ARRAIÁ SUSTENTÁVEL E SOLIDÁRIO
Nesta edição, 560 trabalhadores, sendo 310 autônomos e 250 cooperativados, estão sendo beneficiados pela iniciativa. Um grupo de costureiras da capital baiana e de cidades do interior também recebem o apoio do projeto. Elas foram as responsáveis em produzir o fardamento (camisa e calça) e mochilas sustentáveis que os catadores (as) estão usando.
A expectativa da organização do projeto era receber nas três Vilas Juninas montadas no Parque de Exposições, Pelourinho (Largo da Tieta) e Paripe, Subúrbio Ferroviário, do dia 21 de junho a 2 de julho, Dia da Independência do Brasil na Bahia, 12 toneladas de resíduos. Mas, pelo o que parece, esse montante será superado antes mesmo do prazo estabelecido. Entre os dias 21 e 24 de junho, mais de 9 toneladas de materiais descartados irregularmente, entre latinhas de alumínio, plásticos, garrafas PET, papelão e vidros foram coletados nos três espaços de festa.
Além de ser um serviço prestado ao meio ambiente, o Arraiá Sustentável e Solidário também é para esses 560 trabalhadores a oportunidade de garantir uma renda extra. Cerca de R$ 90 mil reais poderão chegar aos bolsos desses trabalhadores autônomos que atuaram nos três circuitos do São João da capital baiana.

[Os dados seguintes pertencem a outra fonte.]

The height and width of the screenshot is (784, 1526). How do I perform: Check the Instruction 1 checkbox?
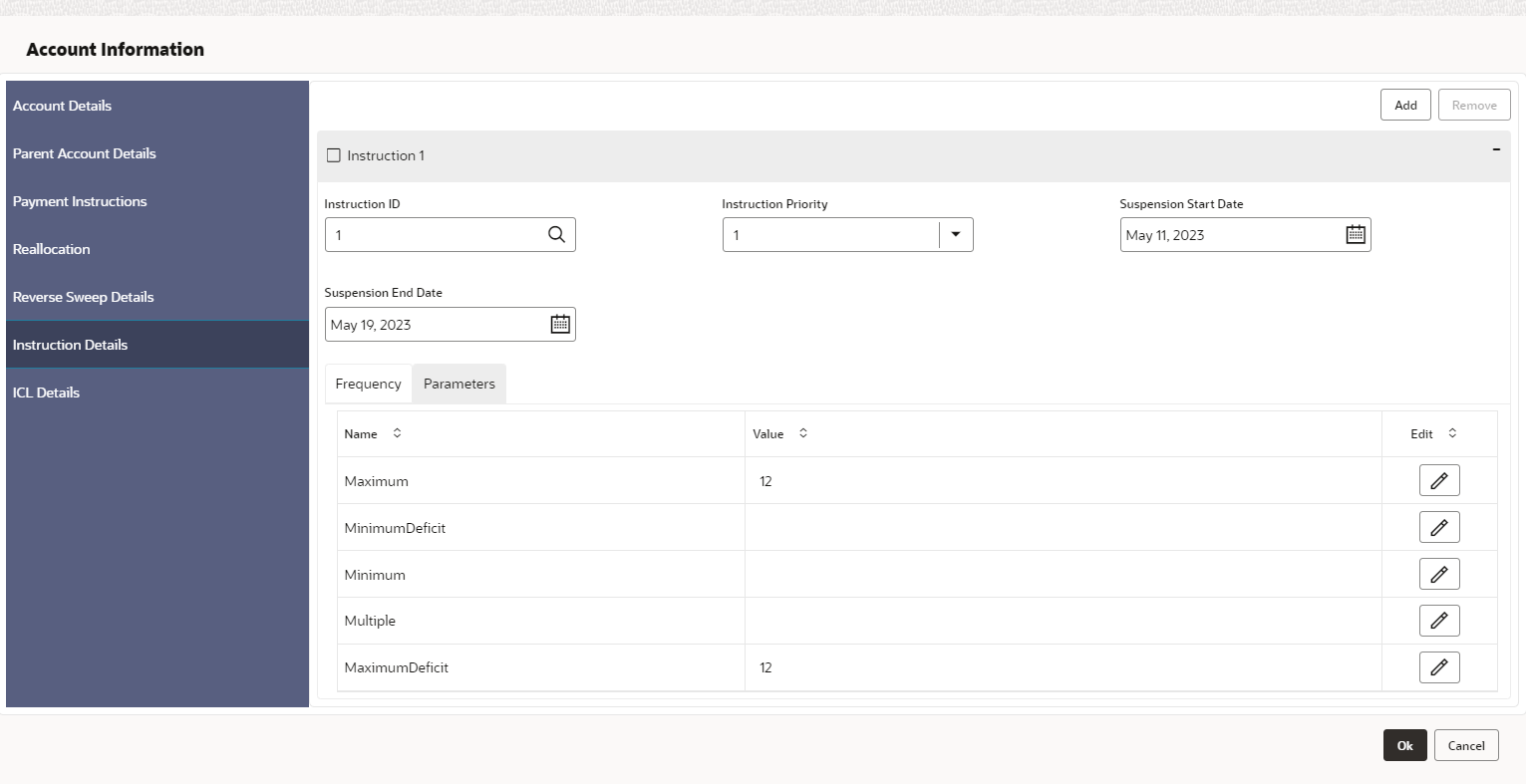[334, 155]
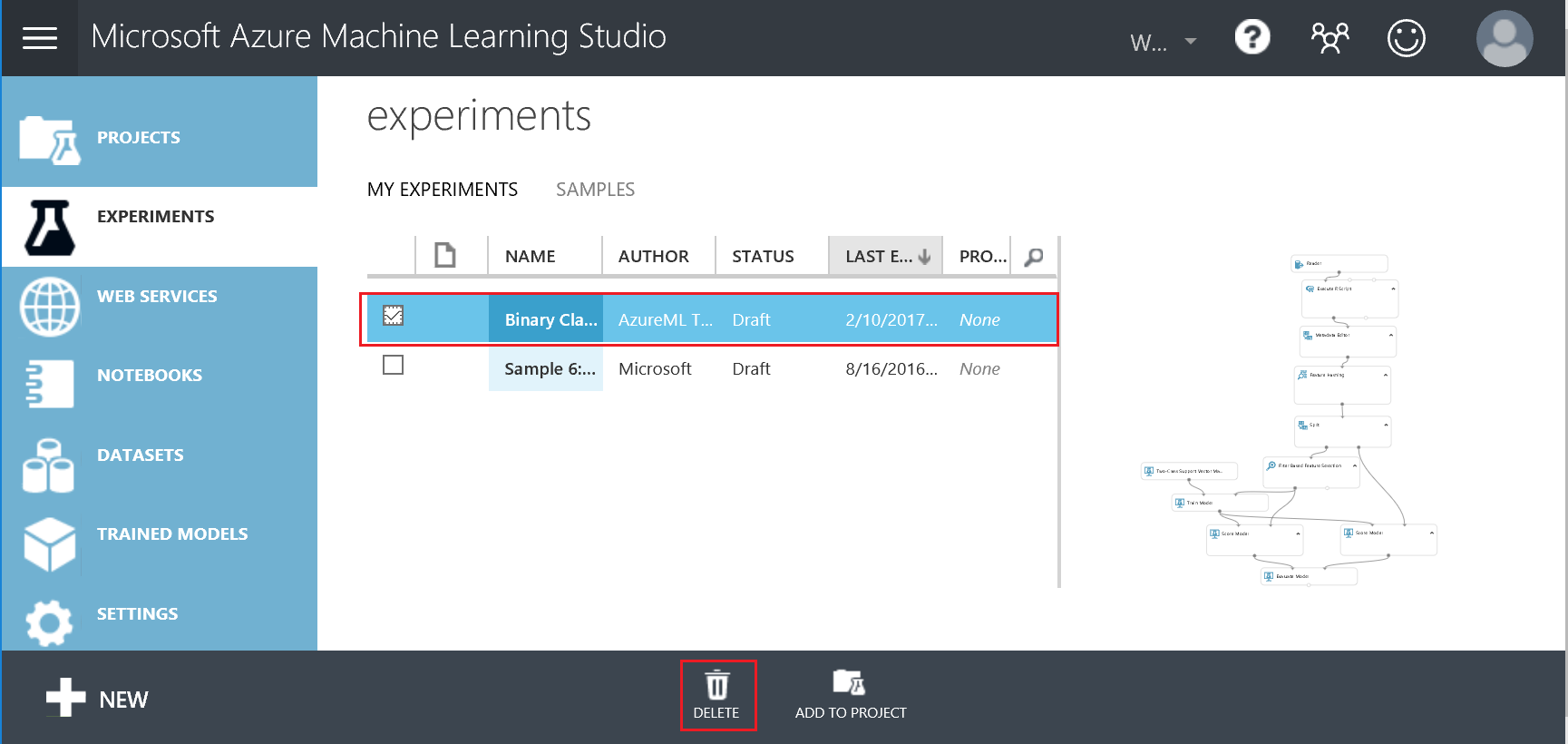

O Projeto injetará até o dia 02 de julho mais R$ 800 mil na economia baiana. Dinheiro que circula na mão dos catadores e catadoras e leva dignidade e sustento para as cerca de 560 famílias. A ação será retomada na próxima sexta-feira, apenas no Parque de Exposições, nas comemorações de São Pedro.
AS VILAS JUNINAS
Nesses espaços, aos serem cadastrados os catadores recebem uma mochila contendo uma calça, uma blusa, um par de luvas, um par de botas e uma capa de chuva. Nas Vilas, os trabalhadores também podem comercializar todo o material coletado. O quilo da latinha de alumínio está sendo vendido a R$6,00, o da garrafa PET, a R$1,00, e do plástico, a R$0,50. Cada catador que conseguir alcançar a meta de 15 quilos de plástico e PET vai recebe uma bonificação de R$30,00, além do valor do quilo do material recolhido. O mesmo acontece com a latinha de alumínio, a cada 15 quilos coletado o trabalhador recebe também R$30,00.
A iniciativa é coordenada pelas cooperativas Coocreja, Cooperbari, Cooperguary, Caec, Canore, Camapet, Crun, Cooperes, Canarecicla, Cooperbrava, Cooperlix, Coleta Cidadã e a ONG CAMA, que integram o Fórum Estadual Lixo e Cidadania da Bahia. A ação conta com o apoio do Governo do Estado da Bahia (SEMA, SEDUR e SETRE) e do MPT-BA, Secis, Limpurb, Voluntárias Sociais da Bahia e MPBA.